A University of Pittsburgh
pathologist has identified the first protein biomarkers able to diagnose patients with amyotrophic lateral sclerosis (ALS, also known as Lou Gehrig's disease) with near 100 percent accuracy. Before this finding, there were no known diagnostic biomarkers for this neurodegenerative disease.
As a result, diagnosis typically takes from six to 12 months after patients first experience neurological symptoms, all of which could be caused by a number of neurological diseases and disorders. Although ALS is always fatal, usually between two to five years following diagnosis, diagnostic delay of this magnitude may limit the potential benefit of the one drug that has been approved by the FDA for ALS, a drug shown to provide maximal benefit if taken as soon as possible following the onset of the disease.

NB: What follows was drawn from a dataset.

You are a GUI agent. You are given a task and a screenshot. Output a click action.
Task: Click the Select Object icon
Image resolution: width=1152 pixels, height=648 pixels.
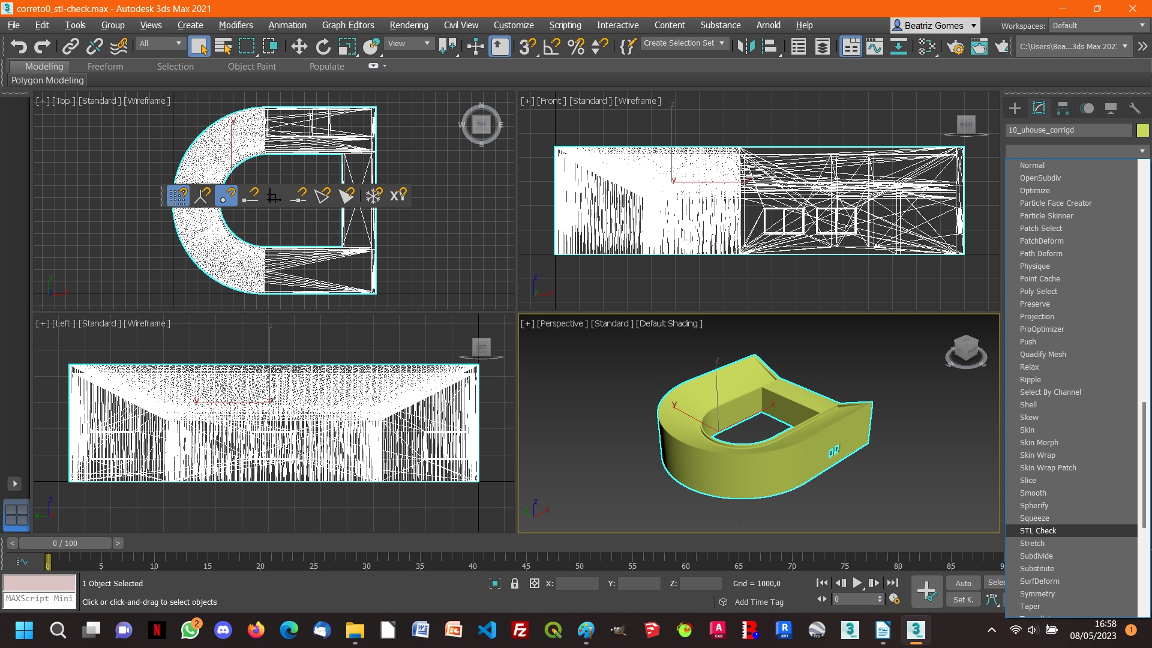198,46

Dr. Robert Bowser presented his findings at Experimental Biology 2004, as part of the scientific sessions of the American Society of Investigative Pathology (ASIP). ALS is a fatal neurodegenerative disease that attacks nerve cells and pathways in the brain and spinal cord. When cells die, voluntary muscle control and movement are lost. Patients in the later stages of the disease are totally paralyzed although their minds remain alert.
To identify the specific ALS biomarkers that could be used as a diagnostic tool, Dr. Bowser and his colleagues examined the cerebrospinal fluid (CSF) from 25 people recently diagnosed with ALS and 35 control subjects without ALS. Some of the controls had no neurological symptoms and some had other neurologic diseases that present to the physician with symptoms similar to ALS, including muscle weakness and loss of motor function. He chose CSF because the fluid is in intimate contact with the motor neurons and glia affected during ALS and he believed it was most likely to contain the highest level of protein biomarkers.
He was right. Using mass spectrometry, the researchers identified 10 protein biomarkers that differentiated between the ALS patients and the non-ALS patients. When the scientists looked at the proteins themselves, they found statistically significant differences in 13 percent of the protein peak intensities between ALS and non-ALS patients. But using the new proteomic technology and two different and complex computer algorithms, they were able to identify a series of protein peaks – a pattern – that produced a high level of sensitivity (accurately identifying all the ALS patients) and specificity (avoiding false positives among the non-ALS patients). These protein peaks represent the first biomarkers for ALS – and could be completed within a few hours instead of the months now demanded.
The next step, says Dr. Bowser, is to confirm these results in a larger patient population so that the protein biomarkers can be used as a rapid diagnostic test for ALS, allowing patients to initiate treatment at the time of onset. ALS patients are now being enrolled in a large collaborative study funded by the ALS Association.
The study also will permit the researchers to evaluate how the biomarker signature pattern may change during disease progression. This will help clinicians monitor drug effectiveness in clinical trials to find new and improved treatments for ALS. Also underway in Dr. Bowser's lab are efforts to determine the protein identity of each biomarker. This will provide new insight into the biochemical pathways that cause ALS and, he believes, indicate novel targets for drug therapy.
Dr. Bowser's co-authors for the Experimental Biology 2004 presentation, include Dr. Srikanth Ranganathan and Dr. Billy W. Day, from the University of Pittsburgh; and Merit E. Cudkowicz and Robert H. Brown, Jr., from Massachusetts General Hospital and Harvard University. In addition to these scientists, other collaborators in the ongoing ALS Association study include Dr. Cudkowicz from Massachusetts General Hospital/Harvard and Dr. Kaddurah-Daouk at Metabalon, Inc.